Role of Wastewater Treatment Plants’ Byproducts in Enhancing the Agricultural Sector in Qatar : An Energy, Water and Food Nexus Perspective

The population rise and expected increase of global food demand will put pressure on natural freshwater resources and will result in increased carbon footprint emissions if proper resource planning is not implemented and unconventional water and energy resources are not exploited. The global production of fertilisers, in addition to declining worldwide phosphorus reserves may find it difficult to sustain this rising demand at current capacities. As part of sustainable development, farmers will have to adopt alternative resources that meet the triple bottom line. Wastewater and sludge reuse represent an opportunity for this challenge as they can alleviate the stress on scarce water resources and contribute to the establishment of a circular economy. In addition, treated wastewater contains relatively high amounts of nutrients which can substitute for part of the fertilisation requirements. This project aims to develop a comprehensive and complex framework that allocates the state of Qatar’s generated treated wastewater resources to the different agricultural subsectors. In addition, reclaiming wastewater for the purpose of agricultural irrigation minimizes grey water footprint. The first part of the study suggests an improved grey water footprint model based on two stages.

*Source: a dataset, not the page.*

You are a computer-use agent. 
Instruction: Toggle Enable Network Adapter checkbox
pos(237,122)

The first stage consists of a mass balance used to amend the concentrations of the pollutants. As for the second stage, it consists of calculating the GWF based on the Water Quality Index. The second part of the study aims to assess the potential of wastewater and sludge in alleviating the carbon footprint and water stress associated with the agricultural sector and optimize their planning using a multi-objective optimization model and a single objective optimization model under different scenarios. The different scenarios are then assessed using an Energy-Water-Food-Waste nexus approach. A case study was conducted focusing on the agricultural sector in the state of Qatar. The suggested GWF model allows a better breakdown of the GWF required to assimilate the pollution as it outputs 5 different ranges based on the water quality sought as opposed to a single value or range traditionally obtained using existing models.

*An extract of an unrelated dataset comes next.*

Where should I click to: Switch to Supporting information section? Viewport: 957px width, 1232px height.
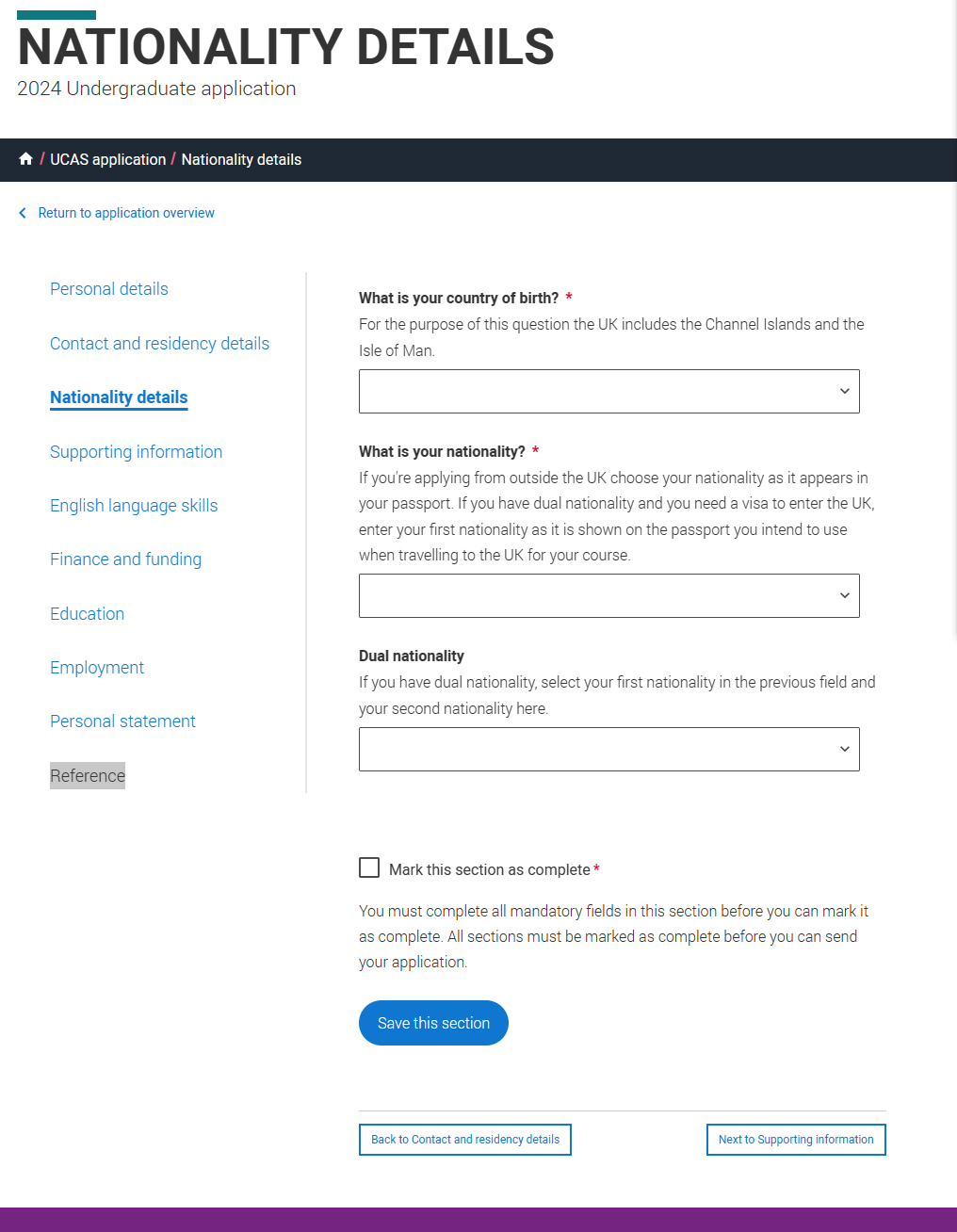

In addition, the comparison between the improved model and the existing ones demonstrates that the existing models underestimate the GWF if a medium to excellent water quality is to be sought. As for the water allocation, it is demonstrated that the use of treated sewage effluent as a water resource can supply the fodder farms in Qatar with all their N fertilization requirements almost all year long and that the use of both treated sewage effluent and sludge as a source of energy has the potential to reduce the carbon footprint and water stress level by 62% and 57%, respectively. Additionally, a good planning of the water budget can reduce the water stress level to 13.5%.